As estacas torpedo integram sistemas de ancoragem utilizados em operações em águas profundas e ultraprofundas, sendo componentes críticos para a instalação segura de equipamentos submarinos. A retomada da produção, iniciada em 22 de janeiro, evidencia a capacidade do parque fabril da NUCLEP de atender demandas técnicas rigorosas em escala industrial, em um segmento marcado pela limitação global de fornecedores qualificados.
De acordo com os contratos vigentes, estão previstas 199 estacas torpedo até 2028. Desse total, 68 unidades já foram entregues, e outras 28 têm previsão de fornecimento ao longo de 2026. Os equipamentos serão destinados a campos como Marlim, Atapu, Sicar, Roncador, Búzios, Sépia, IPB e ativos da Bacia de Campos. Essas são áreas estratégicas para a manutenção da curva de produção da Petrobras e para a segurança energética do país.
No aspecto operacional, a fabricação mobiliza diferentes frentes industriais da Companhia. Segundo a gerência de Caldeiraria e Montagem, o processo exige alto nível de integração entre engenharia, planejamento e execução, considerando padrões de qualidade compatíveis com aplicações submarinas críticas.
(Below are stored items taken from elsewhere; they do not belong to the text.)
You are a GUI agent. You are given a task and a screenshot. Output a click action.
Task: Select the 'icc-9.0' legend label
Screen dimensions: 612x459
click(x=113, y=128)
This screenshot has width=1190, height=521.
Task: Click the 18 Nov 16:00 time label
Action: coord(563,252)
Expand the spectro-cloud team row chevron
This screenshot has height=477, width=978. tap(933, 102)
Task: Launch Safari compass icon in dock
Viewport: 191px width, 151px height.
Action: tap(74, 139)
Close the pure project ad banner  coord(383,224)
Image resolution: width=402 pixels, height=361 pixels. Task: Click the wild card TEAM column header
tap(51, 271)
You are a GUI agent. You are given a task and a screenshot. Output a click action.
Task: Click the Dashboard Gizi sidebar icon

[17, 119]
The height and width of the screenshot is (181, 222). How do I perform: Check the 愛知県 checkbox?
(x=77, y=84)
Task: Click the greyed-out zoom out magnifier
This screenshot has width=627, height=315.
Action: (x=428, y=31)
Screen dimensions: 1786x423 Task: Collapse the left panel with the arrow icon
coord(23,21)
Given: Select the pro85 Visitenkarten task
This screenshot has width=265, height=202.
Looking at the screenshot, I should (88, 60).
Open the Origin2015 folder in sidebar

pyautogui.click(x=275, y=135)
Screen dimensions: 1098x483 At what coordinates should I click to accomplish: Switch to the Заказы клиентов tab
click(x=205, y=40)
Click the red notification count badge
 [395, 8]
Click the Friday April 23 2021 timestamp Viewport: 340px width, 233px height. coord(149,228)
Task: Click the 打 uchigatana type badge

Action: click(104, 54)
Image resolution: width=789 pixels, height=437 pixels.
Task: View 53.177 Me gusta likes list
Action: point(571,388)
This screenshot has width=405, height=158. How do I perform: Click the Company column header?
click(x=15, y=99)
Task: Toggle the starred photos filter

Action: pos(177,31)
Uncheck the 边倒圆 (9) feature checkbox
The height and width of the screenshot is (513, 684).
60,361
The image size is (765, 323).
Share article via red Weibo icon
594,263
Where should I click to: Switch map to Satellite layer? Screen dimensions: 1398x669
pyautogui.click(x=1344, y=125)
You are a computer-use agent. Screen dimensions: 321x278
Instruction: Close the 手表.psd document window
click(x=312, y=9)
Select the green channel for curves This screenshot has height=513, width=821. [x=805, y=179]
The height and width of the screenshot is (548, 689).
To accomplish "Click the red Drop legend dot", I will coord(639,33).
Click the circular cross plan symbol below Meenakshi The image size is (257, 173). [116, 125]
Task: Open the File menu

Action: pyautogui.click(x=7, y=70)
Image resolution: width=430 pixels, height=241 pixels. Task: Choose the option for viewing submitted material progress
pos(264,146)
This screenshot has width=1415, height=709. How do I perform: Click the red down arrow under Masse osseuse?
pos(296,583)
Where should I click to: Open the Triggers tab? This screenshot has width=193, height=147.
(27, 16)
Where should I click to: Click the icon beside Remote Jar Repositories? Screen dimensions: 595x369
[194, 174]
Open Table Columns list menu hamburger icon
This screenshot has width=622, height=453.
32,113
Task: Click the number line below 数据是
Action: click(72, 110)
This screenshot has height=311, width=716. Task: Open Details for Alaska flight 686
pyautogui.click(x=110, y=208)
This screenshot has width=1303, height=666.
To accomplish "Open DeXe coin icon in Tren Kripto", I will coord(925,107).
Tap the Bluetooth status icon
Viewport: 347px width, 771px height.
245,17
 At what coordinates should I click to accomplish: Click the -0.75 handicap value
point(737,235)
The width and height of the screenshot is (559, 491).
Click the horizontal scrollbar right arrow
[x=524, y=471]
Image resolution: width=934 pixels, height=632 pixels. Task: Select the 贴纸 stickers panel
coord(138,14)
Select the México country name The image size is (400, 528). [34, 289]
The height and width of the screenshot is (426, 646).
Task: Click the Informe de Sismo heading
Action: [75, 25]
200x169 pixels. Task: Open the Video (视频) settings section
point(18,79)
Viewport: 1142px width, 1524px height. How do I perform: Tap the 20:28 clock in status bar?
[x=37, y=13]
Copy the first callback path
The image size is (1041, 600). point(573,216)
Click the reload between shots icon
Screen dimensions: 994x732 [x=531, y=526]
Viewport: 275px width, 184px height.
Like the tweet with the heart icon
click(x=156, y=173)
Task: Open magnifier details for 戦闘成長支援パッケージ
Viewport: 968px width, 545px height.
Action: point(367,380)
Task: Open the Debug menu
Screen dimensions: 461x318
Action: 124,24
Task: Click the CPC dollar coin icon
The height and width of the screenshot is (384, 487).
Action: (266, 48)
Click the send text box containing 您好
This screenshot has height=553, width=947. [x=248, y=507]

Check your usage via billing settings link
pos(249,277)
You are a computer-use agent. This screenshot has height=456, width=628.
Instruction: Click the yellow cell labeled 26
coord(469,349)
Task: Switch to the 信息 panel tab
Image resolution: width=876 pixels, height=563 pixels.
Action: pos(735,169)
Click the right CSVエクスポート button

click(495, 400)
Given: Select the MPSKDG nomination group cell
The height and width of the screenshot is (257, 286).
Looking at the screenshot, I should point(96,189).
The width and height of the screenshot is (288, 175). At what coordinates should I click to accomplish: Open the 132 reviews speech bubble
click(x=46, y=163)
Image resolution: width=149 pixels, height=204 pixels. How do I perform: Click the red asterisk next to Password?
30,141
As estacas torpedo são estruturas de grande porte projetadas para penetração por gravidade no solo marinho. Sua eficiência depende da precisão geométrica, do controle metalúrgico e do rigor nos processos de soldagem e inspeção, fatores que elevam a complexidade industrial e tornam o fornecimento restrito a poucos fabricantes no mundo.
Do ponto de vista estratégico, a continuidade dos contratos com a Petrobras reflete um ambiente de previsibilidade institucional em um segmento fortemente influenciado por requisitos regulatórios, conteúdo local e segurança operacional. Para a estatal, a existência de capacidade produtiva nacional reduz riscos logísticos, mitiga dependência externa e fortalece a cadeia brasileira de óleo e gás.
Além do impacto direto sobre os projetos offshore, a atividade fabril em Itaguaí gera efeitos relevantes no território. A produção sustenta empregos industriais, estimula a qualificação técnica da mão de obra e movimenta fornecedores regionais de bens e serviços, reforçando o papel da indústria pesada na economia local e nacional.
Para a NUCLEP, o avanço das entregas consolida sua atuação como ativo industrial estratégico do Estado brasileiro, em um momento em que a discussão sobre segurança energética, previsibilidade regulatória e capacidade produtiva voltou ao centro das decisões de investimento no setor.
Com o piso fabril operando em ritmo contínuo e contratos de longo prazo em execução, a Companhia se posiciona como parte relevante da infraestrutura industrial necessária para sustentar os projetos offshore da Petrobras e a transição ordenada da matriz energética brasileira, conectando engenharia pesada, política industrial e planejamento energético de longo prazo.